George Atkinson (video rental businessman)

For other people named George Atkinson, see George Atkinson (disambiguation).

George Atkinson (June 2, 1935 – March 3, 2005), was an American businessman, credited as the father of the storefront video rental store in the U.S. When the first videocassettes became available for the public, he was already in the movie business. Customers in the form of hotels and pizza parlors would rent movie projectors and public domain 8mm movies, and later U-Matic videotape.[1] The first video rental stores was, however, opened by Eckhard Baum in 1975 in Kassel, West-Germany.[2]

In the fall of 1977, George Atkinson made some extra space in his store and bought one Betamax and one VHS copy of each of the first 50 movie titles from Magnetic Video, which were then being sold to the public by direct mail. Announcing the availability of the videos for rent in a one-column-inch (25 mm) ad in the Los Angeles Times on December 7 1977 (he had already advertised "Video for Rent" at an earlier date before he had any videos, along with a coupon for readers to fill out and mail in),[1][3] Atkinson turned his shop into the first professionally managed video rental store and renamed it Video Station, a 600 square foot (56 m²) storefront on Wilshire Boulevard in Los Angeles.[4] In order to raise capital, Atkinson charged $50 for an "annual membership" and $100 for a "lifetime membership," which provided the opportunity to rent the videos for $10 a day.[5]

Atkinson was soon threatened with a lawsuit for renting the videos, but discovered that U.S. copyright law gave him the right to rent and re-sell videos he owned.

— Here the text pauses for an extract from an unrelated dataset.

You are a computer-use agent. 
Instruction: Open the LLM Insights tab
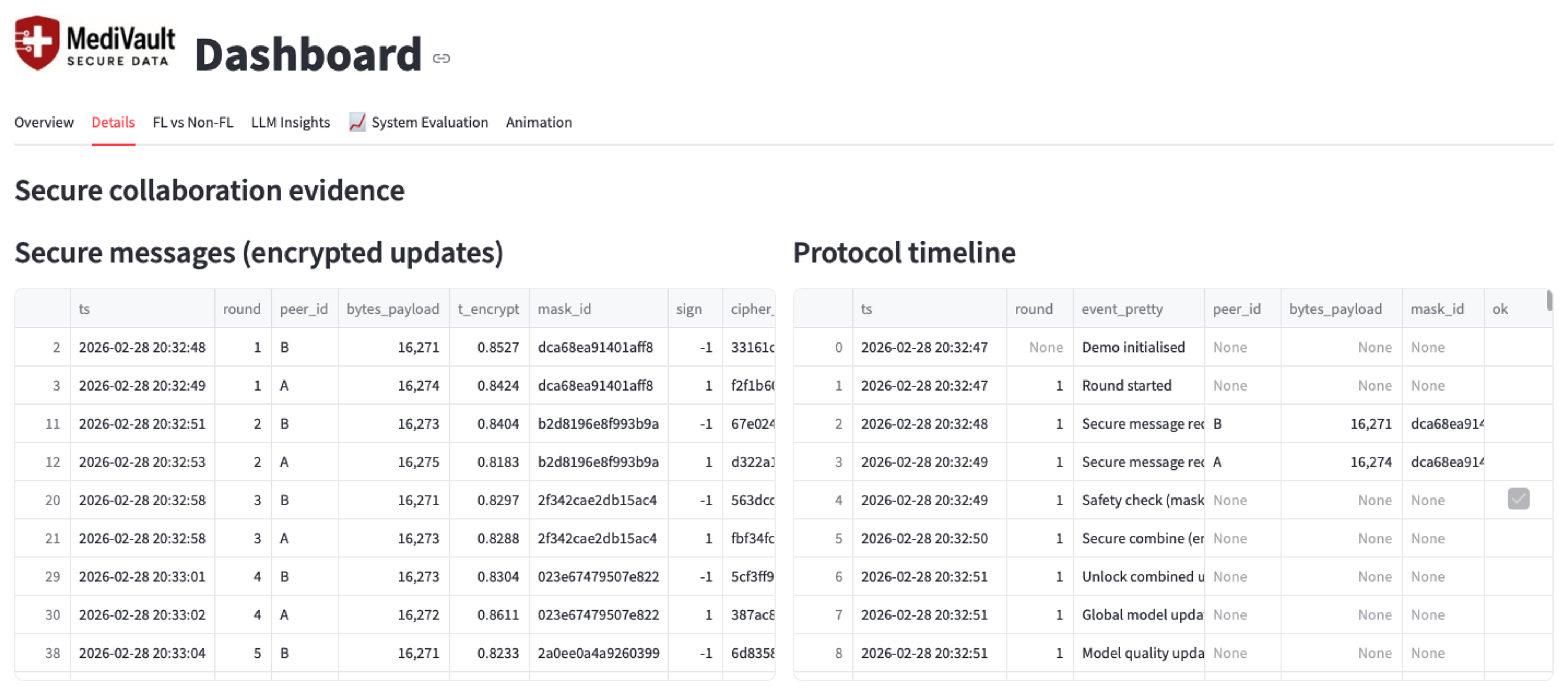[290, 122]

The battle to protect the public's right to rent videos was a major catalyst for the establishment of the Video Software Dealers Association in 1981.

Atkinson established the first major chain of video specialty retailers -- "The Video Station." At its peak, the chain had over 600 affiliates throughout the U.S. and Canada. He called these independently operated stores "affiliates" rather than franchises, not only in order to get around California's franchise tax but also because he didn't believe in "putting his hand in someone else's cash register." The company eventually went public but Atkinson resigned as president in 1983.[5]

He was the first "Video Man of the Year" (1981), named "Video Retailer of the Year in 1982 and inducted into the Video Hall of Fame in 1991.[5]